England Leads the Way • In 1789 England was the only country in the world with a spinning machine. • This machine was used to weave cotton and wool fibers into cloth, or textiles. • Textile mills were factories where cloth was made from cotton or wool. • England guarded the design of the spinning machine closely. • Anyone caught leaving England with machine designs was put in jail.
Samuel Slater • Samuel Slater worked in a textile mill and studied the new spinning machine until he could remember exactly how each iron gear and wooden spool worked. • Samuel broke British law and took his knowledge to the United States.
Samuel Slater and Moses Brown • When Samuel arrived in the United States in 1790, he built a spinning machine for Moses Brown. • Brown and Slater built a textile mill in Rhode Island. • It was America’s first factory.
Mass Production • An inventor named Eli Whitney thought of a new way of manufacturing that could produce large amounts of goods at one time. • His idea was called mass production. • Before this time, a craftsman would produce one item from start to finish making all the parts and putting them together.
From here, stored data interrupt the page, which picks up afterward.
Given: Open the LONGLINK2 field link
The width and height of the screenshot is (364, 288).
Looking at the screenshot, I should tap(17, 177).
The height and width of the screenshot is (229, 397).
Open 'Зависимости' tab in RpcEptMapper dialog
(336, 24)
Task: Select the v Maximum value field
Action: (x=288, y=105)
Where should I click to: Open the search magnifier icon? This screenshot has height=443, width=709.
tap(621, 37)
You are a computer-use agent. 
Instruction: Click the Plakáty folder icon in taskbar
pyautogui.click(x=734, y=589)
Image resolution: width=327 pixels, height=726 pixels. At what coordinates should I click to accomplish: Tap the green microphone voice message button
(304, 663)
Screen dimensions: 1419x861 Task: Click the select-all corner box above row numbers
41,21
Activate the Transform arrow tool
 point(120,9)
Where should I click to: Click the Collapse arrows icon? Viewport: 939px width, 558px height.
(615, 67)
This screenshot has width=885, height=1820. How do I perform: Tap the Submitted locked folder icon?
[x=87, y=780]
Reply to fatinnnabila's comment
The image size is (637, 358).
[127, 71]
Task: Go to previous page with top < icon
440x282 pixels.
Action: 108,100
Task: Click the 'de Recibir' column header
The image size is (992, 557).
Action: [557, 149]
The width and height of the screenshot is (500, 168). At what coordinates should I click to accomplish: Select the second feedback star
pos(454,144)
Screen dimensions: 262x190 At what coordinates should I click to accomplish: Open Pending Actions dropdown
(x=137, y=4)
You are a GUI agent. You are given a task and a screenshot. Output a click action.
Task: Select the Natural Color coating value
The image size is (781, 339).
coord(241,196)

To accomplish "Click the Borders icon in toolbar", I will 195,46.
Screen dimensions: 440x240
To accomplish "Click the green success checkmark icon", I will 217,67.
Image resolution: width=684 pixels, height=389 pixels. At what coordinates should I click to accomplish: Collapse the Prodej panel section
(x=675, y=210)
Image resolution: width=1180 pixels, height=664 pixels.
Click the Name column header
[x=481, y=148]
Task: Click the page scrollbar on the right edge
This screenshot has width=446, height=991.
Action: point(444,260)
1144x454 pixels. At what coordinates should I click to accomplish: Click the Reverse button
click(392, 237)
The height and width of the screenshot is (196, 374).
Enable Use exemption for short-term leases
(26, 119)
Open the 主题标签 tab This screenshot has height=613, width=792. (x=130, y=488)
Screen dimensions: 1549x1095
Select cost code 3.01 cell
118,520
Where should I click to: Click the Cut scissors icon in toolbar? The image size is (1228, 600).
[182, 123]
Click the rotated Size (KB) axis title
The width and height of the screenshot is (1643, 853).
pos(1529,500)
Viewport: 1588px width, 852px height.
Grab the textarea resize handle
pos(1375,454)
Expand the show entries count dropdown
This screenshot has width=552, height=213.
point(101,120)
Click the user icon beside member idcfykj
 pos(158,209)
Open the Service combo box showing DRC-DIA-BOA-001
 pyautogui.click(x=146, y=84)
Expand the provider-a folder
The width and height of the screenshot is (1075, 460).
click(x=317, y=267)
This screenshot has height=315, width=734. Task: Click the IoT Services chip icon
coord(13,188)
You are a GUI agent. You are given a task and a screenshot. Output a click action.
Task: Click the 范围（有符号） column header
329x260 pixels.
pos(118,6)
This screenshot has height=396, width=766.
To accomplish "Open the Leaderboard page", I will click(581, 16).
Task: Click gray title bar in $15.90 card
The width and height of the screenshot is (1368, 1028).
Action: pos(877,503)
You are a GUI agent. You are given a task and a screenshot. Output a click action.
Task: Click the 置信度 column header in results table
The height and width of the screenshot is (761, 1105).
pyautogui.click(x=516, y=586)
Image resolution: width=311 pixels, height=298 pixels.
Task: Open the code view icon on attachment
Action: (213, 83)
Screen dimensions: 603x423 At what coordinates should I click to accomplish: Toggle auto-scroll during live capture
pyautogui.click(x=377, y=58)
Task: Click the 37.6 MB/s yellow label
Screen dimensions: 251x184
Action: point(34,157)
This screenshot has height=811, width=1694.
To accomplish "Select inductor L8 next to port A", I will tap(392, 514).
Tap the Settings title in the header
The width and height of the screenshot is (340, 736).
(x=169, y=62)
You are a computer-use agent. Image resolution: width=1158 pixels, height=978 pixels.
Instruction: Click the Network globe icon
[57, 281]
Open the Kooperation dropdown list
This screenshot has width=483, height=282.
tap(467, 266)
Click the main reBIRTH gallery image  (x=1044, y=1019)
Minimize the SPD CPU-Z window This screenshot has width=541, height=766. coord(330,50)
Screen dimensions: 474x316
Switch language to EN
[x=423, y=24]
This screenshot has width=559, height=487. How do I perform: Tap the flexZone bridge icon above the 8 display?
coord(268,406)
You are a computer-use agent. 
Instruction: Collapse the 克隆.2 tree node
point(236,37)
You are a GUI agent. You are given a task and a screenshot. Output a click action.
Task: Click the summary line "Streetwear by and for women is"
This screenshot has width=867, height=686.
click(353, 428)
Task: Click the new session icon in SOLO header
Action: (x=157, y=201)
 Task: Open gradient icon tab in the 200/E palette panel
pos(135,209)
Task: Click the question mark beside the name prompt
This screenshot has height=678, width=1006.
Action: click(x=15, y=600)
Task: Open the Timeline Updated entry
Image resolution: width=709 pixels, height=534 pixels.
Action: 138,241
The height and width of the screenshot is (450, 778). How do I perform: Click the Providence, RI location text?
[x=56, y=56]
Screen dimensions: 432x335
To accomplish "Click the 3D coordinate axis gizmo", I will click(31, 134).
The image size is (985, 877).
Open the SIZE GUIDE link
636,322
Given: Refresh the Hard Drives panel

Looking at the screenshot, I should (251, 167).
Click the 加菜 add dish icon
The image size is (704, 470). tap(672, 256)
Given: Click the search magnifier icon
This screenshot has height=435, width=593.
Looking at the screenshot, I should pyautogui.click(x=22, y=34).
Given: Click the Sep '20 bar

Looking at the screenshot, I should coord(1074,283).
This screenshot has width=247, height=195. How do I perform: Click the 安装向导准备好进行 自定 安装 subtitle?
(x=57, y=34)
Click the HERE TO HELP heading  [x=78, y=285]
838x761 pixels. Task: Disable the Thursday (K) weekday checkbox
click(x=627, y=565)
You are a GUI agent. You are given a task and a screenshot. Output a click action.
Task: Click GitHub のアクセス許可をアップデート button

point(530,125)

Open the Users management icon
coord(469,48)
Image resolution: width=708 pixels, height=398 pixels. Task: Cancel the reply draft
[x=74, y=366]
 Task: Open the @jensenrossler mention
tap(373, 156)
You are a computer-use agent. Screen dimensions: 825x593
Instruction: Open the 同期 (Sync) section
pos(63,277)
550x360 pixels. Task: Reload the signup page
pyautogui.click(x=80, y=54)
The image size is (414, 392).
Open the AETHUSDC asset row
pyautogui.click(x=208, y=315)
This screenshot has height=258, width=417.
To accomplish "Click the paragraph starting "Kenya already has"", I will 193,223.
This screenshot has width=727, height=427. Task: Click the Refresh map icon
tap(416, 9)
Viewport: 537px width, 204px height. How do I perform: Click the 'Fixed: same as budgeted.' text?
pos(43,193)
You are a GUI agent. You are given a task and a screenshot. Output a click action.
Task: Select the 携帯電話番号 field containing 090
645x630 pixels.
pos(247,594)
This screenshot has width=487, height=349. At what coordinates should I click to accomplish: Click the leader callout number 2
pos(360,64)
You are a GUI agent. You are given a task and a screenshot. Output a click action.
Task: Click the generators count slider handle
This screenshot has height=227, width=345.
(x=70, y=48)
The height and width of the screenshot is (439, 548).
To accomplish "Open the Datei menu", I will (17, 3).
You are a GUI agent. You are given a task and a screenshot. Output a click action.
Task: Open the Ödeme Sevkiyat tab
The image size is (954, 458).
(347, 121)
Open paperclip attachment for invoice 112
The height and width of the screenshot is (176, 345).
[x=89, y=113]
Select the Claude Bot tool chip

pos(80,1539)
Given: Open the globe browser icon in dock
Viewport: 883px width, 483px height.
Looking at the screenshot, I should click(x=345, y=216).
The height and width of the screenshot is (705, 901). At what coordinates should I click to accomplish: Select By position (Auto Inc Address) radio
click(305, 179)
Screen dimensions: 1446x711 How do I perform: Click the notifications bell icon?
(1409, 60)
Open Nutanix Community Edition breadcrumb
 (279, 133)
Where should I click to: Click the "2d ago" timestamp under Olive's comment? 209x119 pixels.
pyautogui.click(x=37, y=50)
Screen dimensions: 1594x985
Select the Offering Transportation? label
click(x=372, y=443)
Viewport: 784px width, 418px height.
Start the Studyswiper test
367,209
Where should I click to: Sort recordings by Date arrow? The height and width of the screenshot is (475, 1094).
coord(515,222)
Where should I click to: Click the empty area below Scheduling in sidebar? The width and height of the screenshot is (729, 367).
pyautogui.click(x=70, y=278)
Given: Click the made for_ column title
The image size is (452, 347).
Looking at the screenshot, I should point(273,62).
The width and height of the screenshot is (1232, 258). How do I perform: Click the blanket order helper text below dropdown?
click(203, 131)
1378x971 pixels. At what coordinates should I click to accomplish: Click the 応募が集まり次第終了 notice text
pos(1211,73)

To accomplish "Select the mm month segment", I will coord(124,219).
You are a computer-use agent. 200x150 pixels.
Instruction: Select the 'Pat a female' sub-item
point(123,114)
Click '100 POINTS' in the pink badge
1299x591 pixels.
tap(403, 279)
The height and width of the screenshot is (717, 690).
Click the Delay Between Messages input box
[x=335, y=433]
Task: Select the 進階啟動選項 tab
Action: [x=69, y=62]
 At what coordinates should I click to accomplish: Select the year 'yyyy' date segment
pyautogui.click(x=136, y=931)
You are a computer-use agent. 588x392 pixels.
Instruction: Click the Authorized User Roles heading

Mass Production • With mass production, identical copies of the same item could be produced using machines and untrained workers in factories. • Whitney created interchangeable parts that could be used to repair a broken item. • Machines could put the parts together very quickly.
The Lowell System • Francis Lowell of Massachusetts invented a system where all the steps of creating a product could be completed at the same factory. • For example: spinning, dyeing, and weaving were combined in one factory. • Raw cotton went into the factory and finished cloth came out.
Working Conditions • A typical work day was 14 or 15 hours. • There were dangerous working conditions. • The pay was low. Around 80¢ a day. • Men, women and children often worked in factories. • Factory owners provided living quarters (boarding house) for workers. • Most factory workers were immigrants.
The Melting Pot • 1820 – 8,835 workers • 1825 – 10,199 workers • 1830 – 23,322 workers • 1835 – 45,374 workers • 1840 – 84, 066 workers • 1845 – 114,371 workers • Almost half of the immigrants were from Ireland. Others came from Germany, Poland, and other parts of northern and central Europe.
Manufacturing Cities • By the 1840s thousands of immigrants were coming to America to take jobs in the new factories. • The populations of manufacturing cities like New York, Boston, Philadelphia, and Baltimore grew rapidly.
Transportation Improvements • The Erie Canal was built to link Lake Erie and the city of Buffalo, New York to the Hudson River. • The National Road was built linking the Atlantic coast to Ohio. • The steamboat was invented by Robert Fulton in 1807. • The first locomotive was invented in 1830. By 1850 about 9,000 miles of track crossed the United States mostly near the Atlantic coast.